Friday, July 29, 2011

writing adventure 7- Cigarettes

     He would be damned if he couldn't quit smoking. He didn't even like cigarettes, and wasn't completely sure he was even calmed by them anymore. After a good deal of drowning in student loans and jumping from girl to girl and bar to bar, Nathan couldn't be calmed by anything anymore. The cigarettes had to go.
     Something had to change.
     After five months of trying to quit, Nathan started to lose focus. He would be damned if he couldn't quit smoking, but jitters and headaches felt a lot like damnation. His mother's incessant calls weren't helping the flares of anger that he could get completely out of the blue. And his best friend calling him a girl about his determination to do this cold turkey wasn't helping the sleepless nights. 'Five months of this bullshit?' Nathan thought, pacing his tiny apartment in the pitch black.

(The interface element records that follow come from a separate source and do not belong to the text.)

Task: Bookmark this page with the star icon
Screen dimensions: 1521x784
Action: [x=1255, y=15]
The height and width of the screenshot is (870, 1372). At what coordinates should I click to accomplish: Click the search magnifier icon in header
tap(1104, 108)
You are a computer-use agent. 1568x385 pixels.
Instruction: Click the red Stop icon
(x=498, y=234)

     Something had to change, soon.
     Nathan had been able to deal with last minute essays, stuffy teachers, 1:00 AM wake up calls, a dorm room the size of a closet, and a cheating girlfriend for four years. But a small orange and white stick would be the death of him. At least, that's what it felt like with an unopened pack of his favorites in one hand and the other resting in his pocket. His breath fogged up the large window as he rested his forehead on it, looking down to the sidewalk twenty stories below. For so high up, he was in such a terrible place. The kitchen seemed to be a scaled down model, and its dirty white tile made Nathan uneasy when he stepped foot on it without shoes on. His bedroom was not much bigger, and the fact that  the previous resident had painted it a dark blue made it seem like he was sleeping in a grand walk in closet. The place was depressing, and the air was contaminated with so much smoke by now that he figured all his friends would soon contract lung cancer, just from stepping foot in the space. He turned away from the window, shutting away his thoughts, and instead walked towards the door that led out to the hallway. It was only four in the afternoon, and he could find Tammy, his ex, waitressing in the diner a couple blocks away.

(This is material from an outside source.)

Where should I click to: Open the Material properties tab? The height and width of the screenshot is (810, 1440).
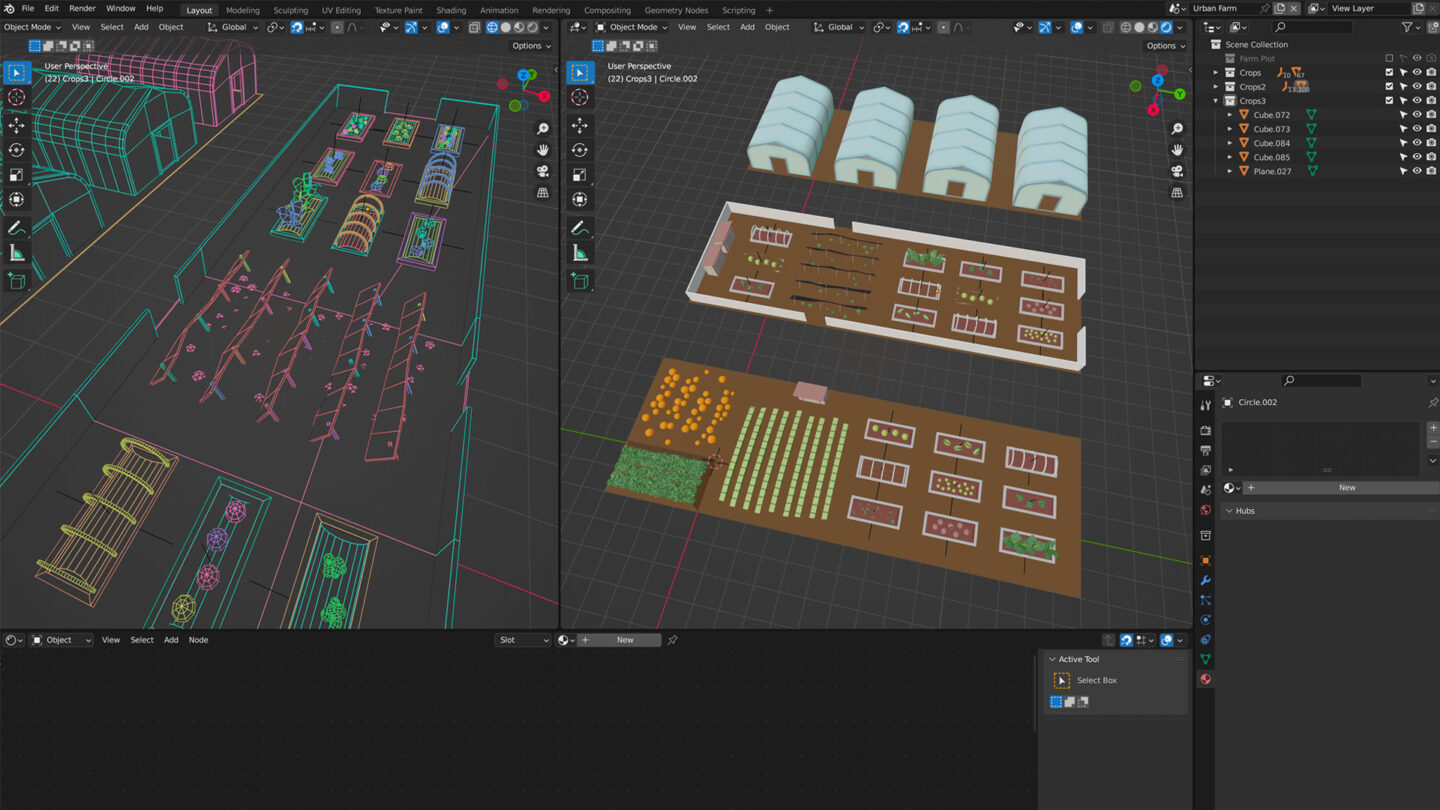[1205, 679]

     Tammy, like always, smiled at Nathan as he came in. Like always, it never reached her eyes. Nathan knew what she was doing; she was reliving their last moments as a couple, right after he found her in bed with some guy he had never seen before, and right before he had called her a slut. She was seeing that face– that look of disgust and betrayal and shock– instead of his tiny smile that she used to compare to his dorm room. She came over anyway, always the amicable and easy-going friend, and plopped herself down in the chair across from the one he was sitting in.
     "Hey, Nate! Haven't seen you in a while. You actually have perfect timing, I just got off work," she giggled out, while he sat silently assessing her.

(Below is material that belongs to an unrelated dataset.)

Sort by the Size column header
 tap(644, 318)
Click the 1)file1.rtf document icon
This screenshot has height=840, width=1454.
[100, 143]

     After a small, somewhat uncomfortable silence, he spoke. "Hey, Tammy. I've been trying to quit smoking."
     She looked somewhat shocked, then grinned. "That's great! How's it been going so far?"
     "Shitty."
     Tammy frowned. "No it hasn't!" she yelled at him, seemingly hurt by his answer.
     Nathan was taken aback, and chuckled at her statement. The first real laugh in five months, the first laugh with her in a year. "How would you know? We haven't seen each other in six, seven months. I've been trying to quit for five. I think I can safely assume it's been going terrible."
     Tammy mimicked his small smile from before; maybe she had been watching the present instead of the past. "Now, that's not true. All this time, you've been holding those little cancer sticks in your hand, and none of them are even lit!" Tammy beamed at him again, her mind checking off a victory.
     "Oh," he said, and looked down at the pack. He hadn't even realized they had been there at all after he had made up his mind to see her. He had just walked out of his apartment, into the elevator, and down to this hole in the wall without thinking of anything, really. He hadn't noticed a single person, or a single puff of smoke.
     When he looked up, and beamed back at her, he realized help wasn't so bad, and that he needed to buy some of those damn patches.
     And, also, something had finally changed.